Lorsque l'on est en psychothérapie, il est commun de considérer son thérapeute comme un homme (ou une femme) particulièrement accompli et sage. On lui reconnait une autorité en matière de conseils sur comment mener sa vie, comment gérer ses relations, quelles décisions prendre le cas échéant.
C'est un des effets du transfert, dont j'ai parlé dans un article précédent.
Parfois, lorsque nous sommes amenés à croiser notre psychothérapeute dans d'autres occasions que le lieu clos où se déroule la thérapie, nous sommes surpris d'avoir en face de nous un être qui semble aussi humain que nous, qui a des goûts et des dégoûts pas forcément justifiés, des opinions qui ne nous paraissent pas si inspirées par la sagesse que cela, des faiblesses voire des larmes.

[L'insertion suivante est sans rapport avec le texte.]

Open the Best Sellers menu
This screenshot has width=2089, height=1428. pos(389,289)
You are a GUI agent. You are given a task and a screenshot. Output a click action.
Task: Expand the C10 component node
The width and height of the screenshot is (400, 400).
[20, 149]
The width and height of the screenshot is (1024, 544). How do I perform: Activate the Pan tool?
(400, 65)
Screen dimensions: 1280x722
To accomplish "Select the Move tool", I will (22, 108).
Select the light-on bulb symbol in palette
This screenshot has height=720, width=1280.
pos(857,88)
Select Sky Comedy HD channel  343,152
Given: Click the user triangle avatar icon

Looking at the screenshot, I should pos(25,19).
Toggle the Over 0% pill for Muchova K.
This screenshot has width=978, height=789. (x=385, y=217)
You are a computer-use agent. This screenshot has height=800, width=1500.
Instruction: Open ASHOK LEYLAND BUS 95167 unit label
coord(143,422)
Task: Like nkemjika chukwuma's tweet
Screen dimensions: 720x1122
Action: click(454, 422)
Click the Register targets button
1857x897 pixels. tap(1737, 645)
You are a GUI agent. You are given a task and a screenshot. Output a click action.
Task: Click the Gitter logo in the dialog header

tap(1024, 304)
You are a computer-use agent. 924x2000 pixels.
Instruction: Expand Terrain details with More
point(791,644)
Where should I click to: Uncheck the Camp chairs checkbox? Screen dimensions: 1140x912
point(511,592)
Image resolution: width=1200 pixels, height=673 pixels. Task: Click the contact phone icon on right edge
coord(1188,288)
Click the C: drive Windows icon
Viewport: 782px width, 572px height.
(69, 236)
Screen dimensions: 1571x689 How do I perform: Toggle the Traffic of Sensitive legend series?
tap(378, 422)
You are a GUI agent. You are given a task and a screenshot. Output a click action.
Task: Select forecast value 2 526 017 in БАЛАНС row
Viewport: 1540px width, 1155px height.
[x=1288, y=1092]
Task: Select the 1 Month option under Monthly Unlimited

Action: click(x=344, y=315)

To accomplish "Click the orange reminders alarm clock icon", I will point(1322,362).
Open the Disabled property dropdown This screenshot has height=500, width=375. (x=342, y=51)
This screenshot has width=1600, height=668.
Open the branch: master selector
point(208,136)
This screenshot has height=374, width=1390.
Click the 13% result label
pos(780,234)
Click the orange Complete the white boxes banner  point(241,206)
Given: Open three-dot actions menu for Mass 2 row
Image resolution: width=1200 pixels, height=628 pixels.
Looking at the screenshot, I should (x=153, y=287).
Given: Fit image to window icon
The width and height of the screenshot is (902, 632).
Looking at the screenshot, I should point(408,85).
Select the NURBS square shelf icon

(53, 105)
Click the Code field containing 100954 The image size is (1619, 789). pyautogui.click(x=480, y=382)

Je me souviens avoir moi-même été très déçue de constater que ma thérapeute aimait regarder la télévision (et pas forcément des émissions très intellectuelles) alors que je n'ai pas une très haute opinion de ce média. Je suppose que je m'imaginais qu'elle passait son temps à lire des livres, réfléchir, méditer, écrire - rien que des "nobles" tâches, et qu'elle n'avait pas besoin de se détendre comme tout un chacun!
Le psychothérapeute est un être humain "normal"; il n'a rien de supérieur aux autres. Ses besoins sont les mêmes : il mange et boit, va aux toilettes, doit exercer un minimum d'activités physiques, etc. Il a des goûts, des goûts personnels, qui ne sont pas dictés par la Sagesse ou la Connaissance, mais par sa nature humaine. Il a des opinions, controversables, et des émotions, qu'il ne maitrise pas forcément. Il a une affectivité aussi, il aime, il déteste parfois. Il a souvent une famille, des enfants, et n'est pas forcément exempt de reproches avec eux malgré sa connaissance de la psychologie et du développement de l'enfant.
Sa vie n'a rien d'un modèle.
Ses patients n'ont pas à développer un complexe d'infériorité par rapport à lui.
Le seul atout qu'il a par rapport à ses patient est qu'il a fini sa thérapie, et qu'il sait qui il est. Il est apaisé de ce côté-là, ce qui le rend plus disponible pour guider les autres vers ce qu'ils sont eux-mêmes. Lui ne le sait pas, mais a une idée du chemin qu'il leur faudra emprunter pour le découvrir, et il peut les guider.
Souvent, mes patients sont avides de conseils : dois-je quitter mon mari, dois-je changer d'emploi, comment je pourrais ne plus avoir peur de parler en public, etc. Je ne peux leur répondre. La réponse est en eux, et c'est à eux de la trouver. Ils sont fréquemment déçus de ma réponse, mais j'ajoute que je peux les guider à aller trouver cette réponse en eux. Le chemin est plus escarpé, semble moins aisé, que celui qui permettrait d'obtenir une réponse toute cuite de l'interlocuteur, mais il est plus fiable pour la personne. Elle seule peut savoir ce qui est bon pour elle.
La thérapie bioanalytique est une méthode non directive, ce qui signifie que ce n'est pas le thérapeute qui agit, c'est le patient. Le thérapeute l'accompagne, le guide éventuellement l'enveloppe de bienveillance, le protège s'il se met en danger, mais ce n'est pas lui qui va dicter la conduite à adopter ou le choix à effectuer. Il refuse le pouvoir sur la vie de l'autre.